What you need to do: Rewrite as a JSON list of strings, one per line and skipping blank lines, the lines from the one with "Expand Abstract for Lee 2012 article" through the end of the lines below. Leave the pictures out.

(Collected data entries)

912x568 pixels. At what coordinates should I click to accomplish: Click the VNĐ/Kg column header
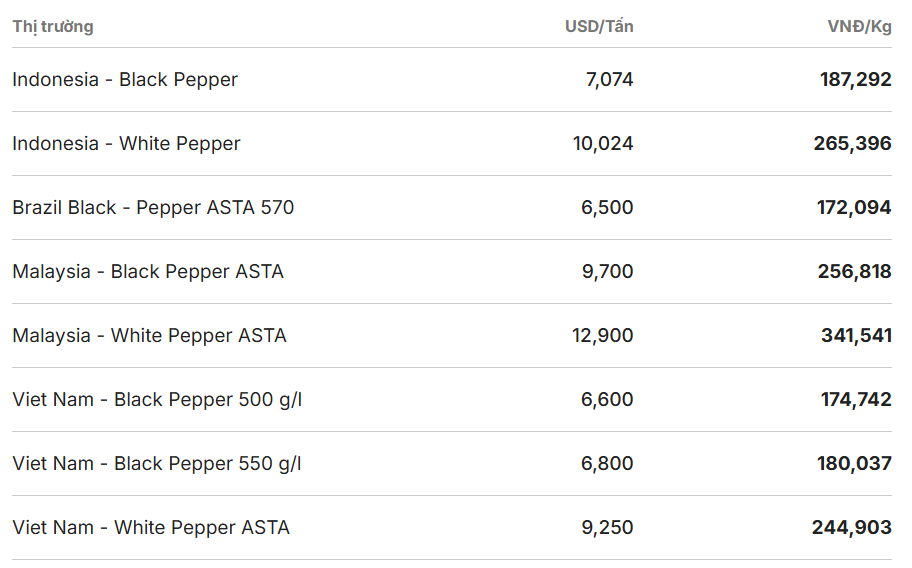click(860, 26)
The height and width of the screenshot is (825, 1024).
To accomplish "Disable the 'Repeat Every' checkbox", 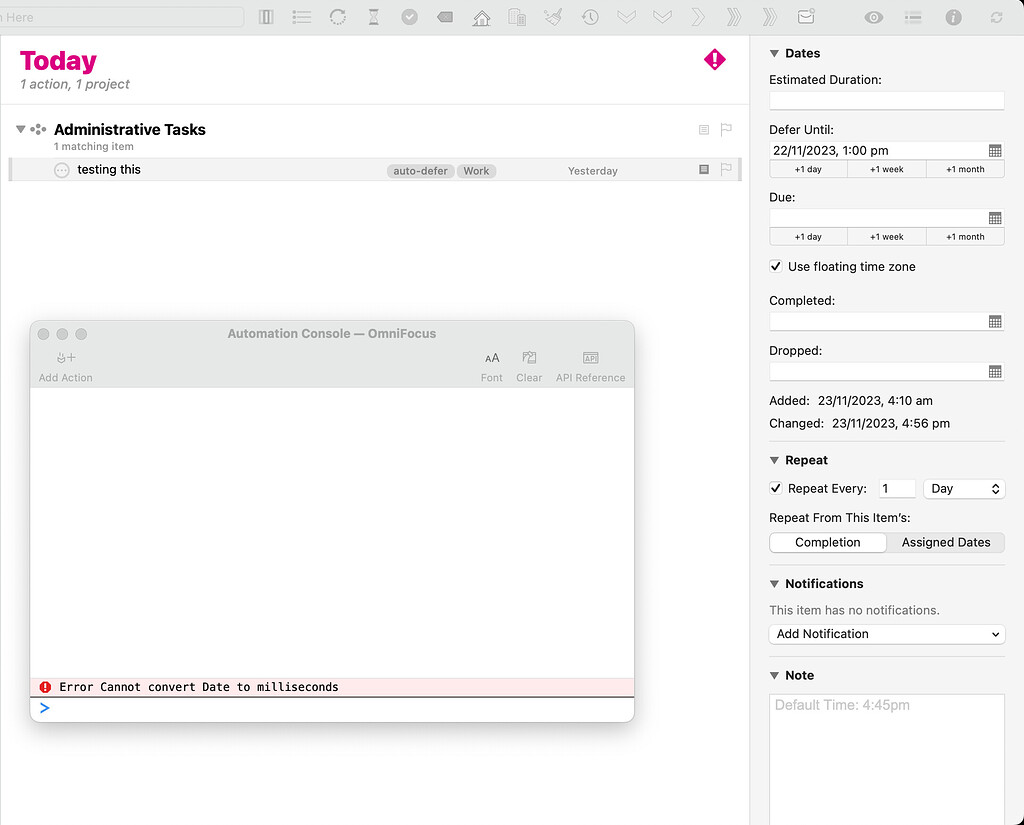I will (775, 488).
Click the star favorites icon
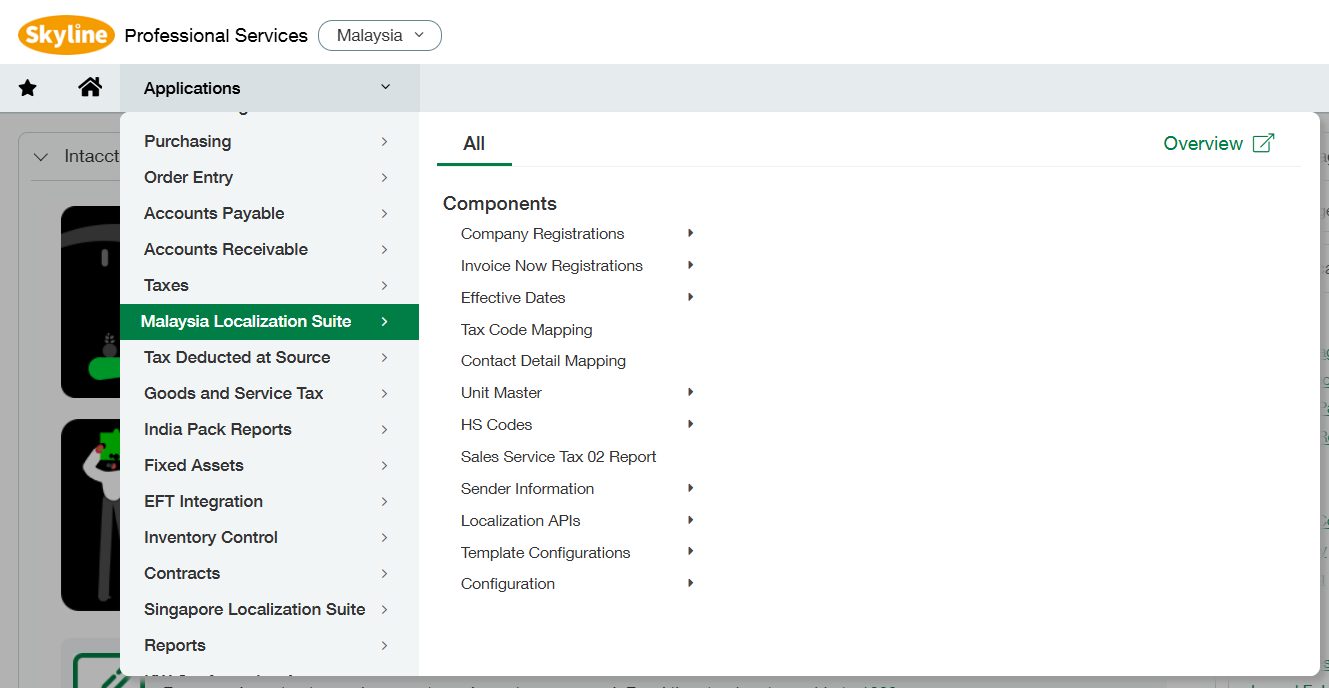 [x=27, y=87]
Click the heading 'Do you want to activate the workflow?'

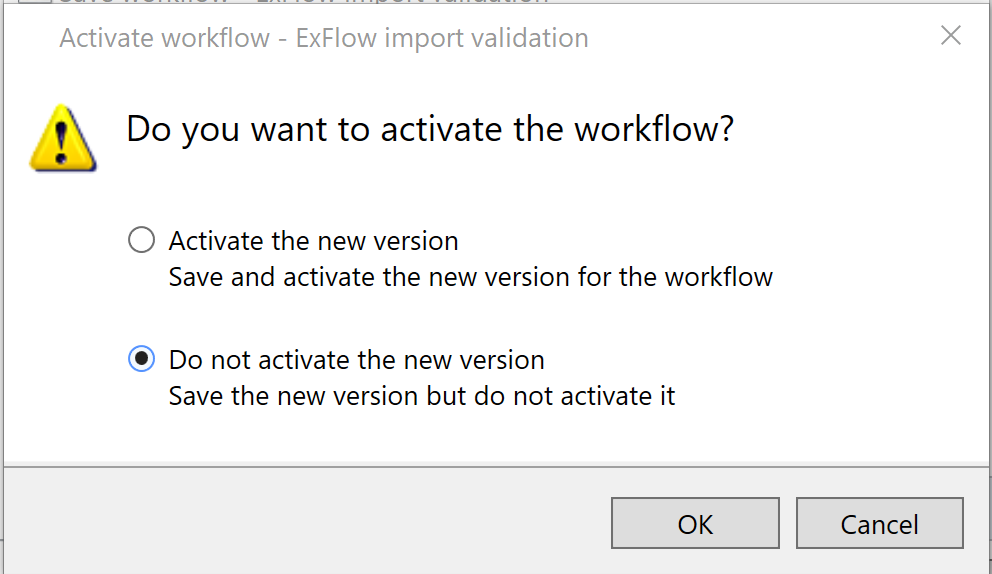(430, 130)
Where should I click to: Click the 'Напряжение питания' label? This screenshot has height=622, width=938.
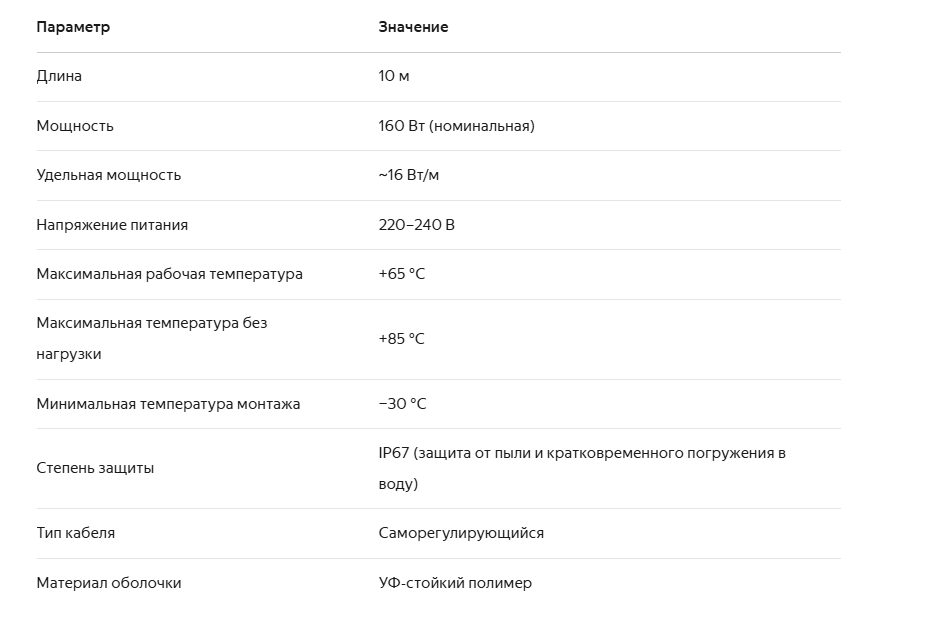(x=112, y=225)
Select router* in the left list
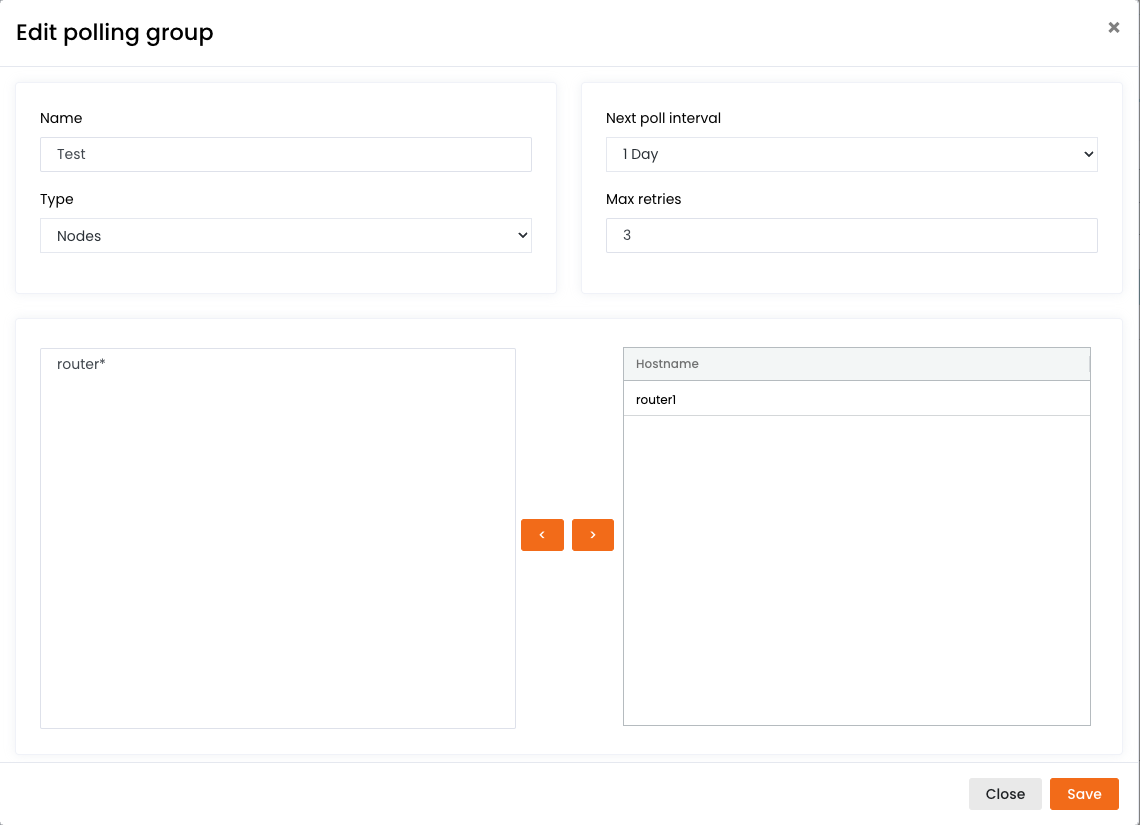This screenshot has width=1140, height=825. (x=81, y=364)
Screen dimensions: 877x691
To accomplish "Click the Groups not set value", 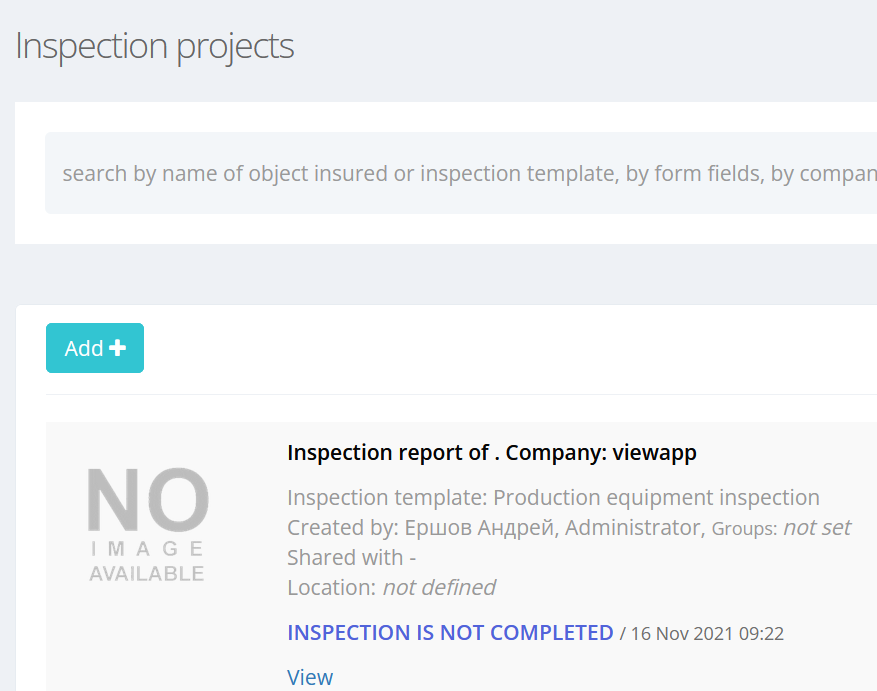I will (x=816, y=527).
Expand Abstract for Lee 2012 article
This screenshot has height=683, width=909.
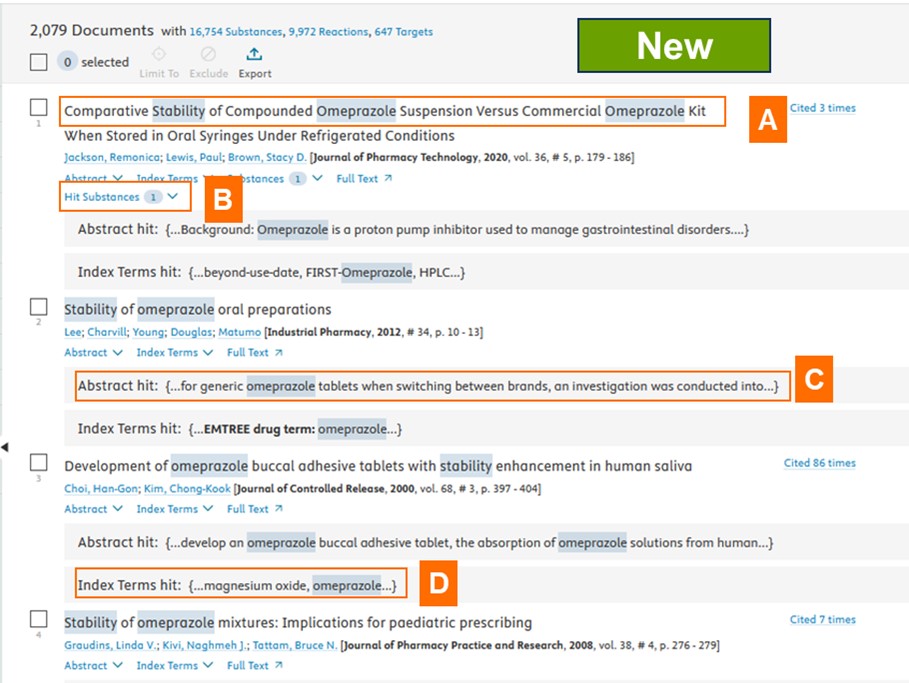tap(93, 353)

Result for this exercise:
[
  "Expand Abstract for Lee 2012 article",
  "This screenshot has height=683, width=909.",
  "tap(93, 353)"
]